Burkinabe soldiers evacuate an injured man from the Splendid hotel during an attack by Al-Qaeda-linked gunmen late Friday in Ouagadougou, Burkina Faso. Burkina Faso's troops, supported by French special forces, battled the attackers early Saturday morning and freed more than 120 hostages, officials say. Ahmed Ouoba/AFP/Getty Images hide caption

toggle caption Ahmed Ouoba/AFP/Getty Images

Burkinabe soldiers evacuate an injured man from the Splendid hotel during an attack by Al-Qaeda-linked gunmen late Friday in Ouagadougou, Burkina Faso. Burkina Faso's troops, supported by French special forces, battled the attackers early Saturday morning and freed more than 120 hostages, officials say.
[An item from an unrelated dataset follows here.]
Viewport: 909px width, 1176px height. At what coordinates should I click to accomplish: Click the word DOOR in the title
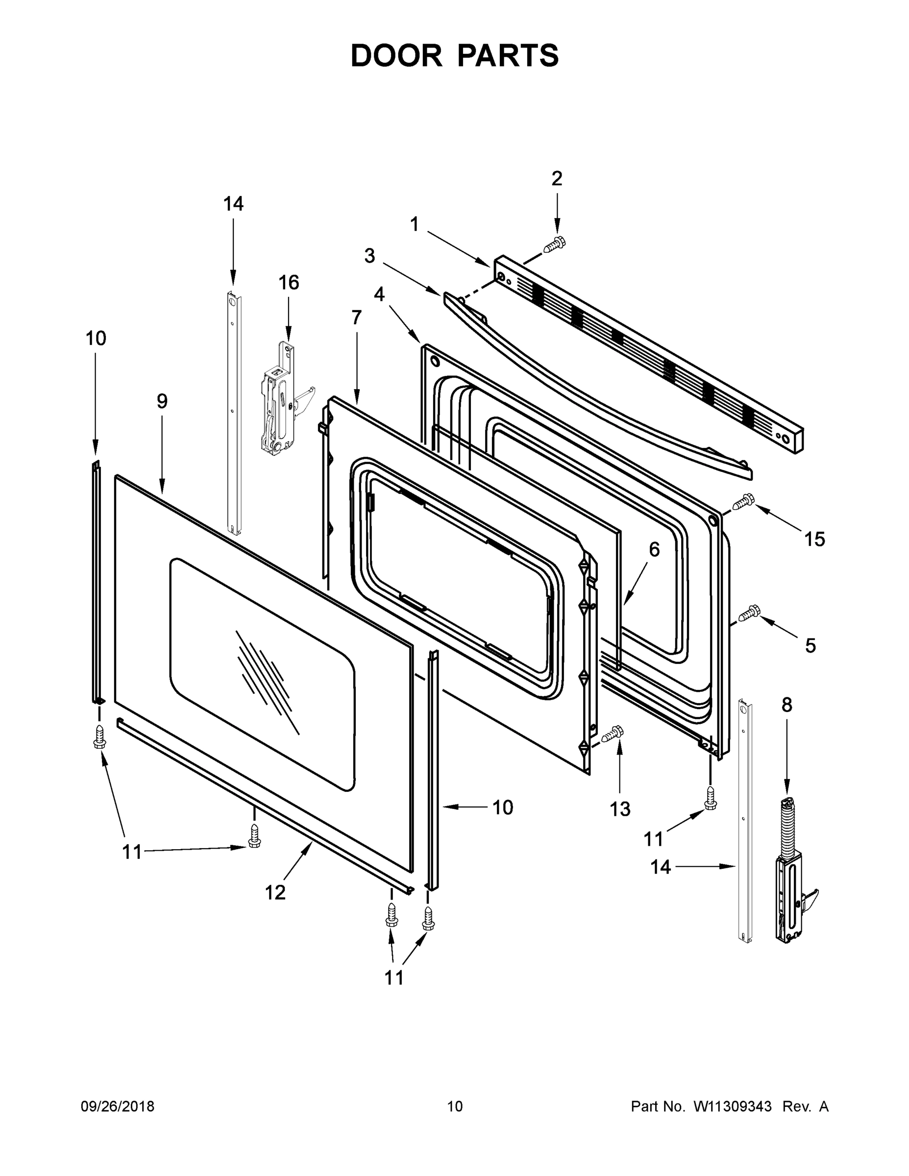click(x=396, y=56)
Ahmed Ouoba/AFP/Getty Images

An hours-long attack by militants on a luxury hotel in Burkina Faso's capital has left approximately 20 victims dead. An early-morning assault by security forces killed four attackers and freed 126 hostages, officials say.

Among the victims killed was an American, identified by the U.S. State Department as Michael James Riddering, according to Reuters.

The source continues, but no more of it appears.